Segundo Dalila, o orçamento do TRT está restrito desde 2016, quando foi editada a Emenda Constitucional do Teto dos Gastos Públicos, que inviabiliza o orçamento por 20 anos. “A Justiça do Trabalho foi especialmente afetada porque o nosso orçamento em 2016 foi utilizado como base para as próximas décadas e naquele ano sofremos um severo corte”, informou. De acordo com Dalila, em 2016 houve uma redução de 40% na folha de custeio e 90% no custeio de atividades, que dizem respeito a projetos e insumos, por exemplo.
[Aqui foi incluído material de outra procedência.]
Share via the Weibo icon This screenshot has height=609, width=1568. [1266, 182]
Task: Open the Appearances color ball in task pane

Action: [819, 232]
Para amenizar o impacto, o Tribunal tem se utilizado de uma série de medidas, como controle rigoroso nos gastos com combustível, material descartável, insumos, contratação de terceirizados e consumo de água e energia elétrica. “Esse ano de 2020 tem sido de sobrevivência para todos nós e a nossa carência de recursos humanos é crítica”, lamentou.

 

A carência de magistrados e servidores também foi abordada na oportunidade. Os desembargadores explicaram que atualmente o TRT-BA, somando-se os magistrados aposentados, afastados ou que ocupam cargos em instância no Tribunal, possui um déficit de 20 juízes. Além disso, mais de 180 vagas de servidores também estão em aberto e não há previsão de novo concurso. O corregedor Regional do Trabalho, desembargador Alcino Felizola destacou que a falta de juízes e servidores tem sido acompanhada da redução no número de ações ajuizadas. Conforme ele diz, varas que tinham mais de mil processos por ano hoje têm uma média de 700. “É possível que esse impacto tenha acontecido em razão da reforma trabalhista e que esse número aumente paulatinamente”, projetou. Sobre a falta de recursos humanos, ele frisou que infelizmente não há perspectiva de preenchimento das vagas.

 

Apesar das dificuldades, a Administração do TRT se colocou à disposição da OAB e da advocacia da capital e interior para dialogarem e juntos encontrarem soluções que venham melhorar a situação do jurisdicionado. “Estamos com a mesma intenção de vocês, que é construir um Judiciário Trabalhista cada vez mais forte, principalmente nesses tempos difíceis que nós vivemos”, concluiu a desembargadora Dalila Andrade.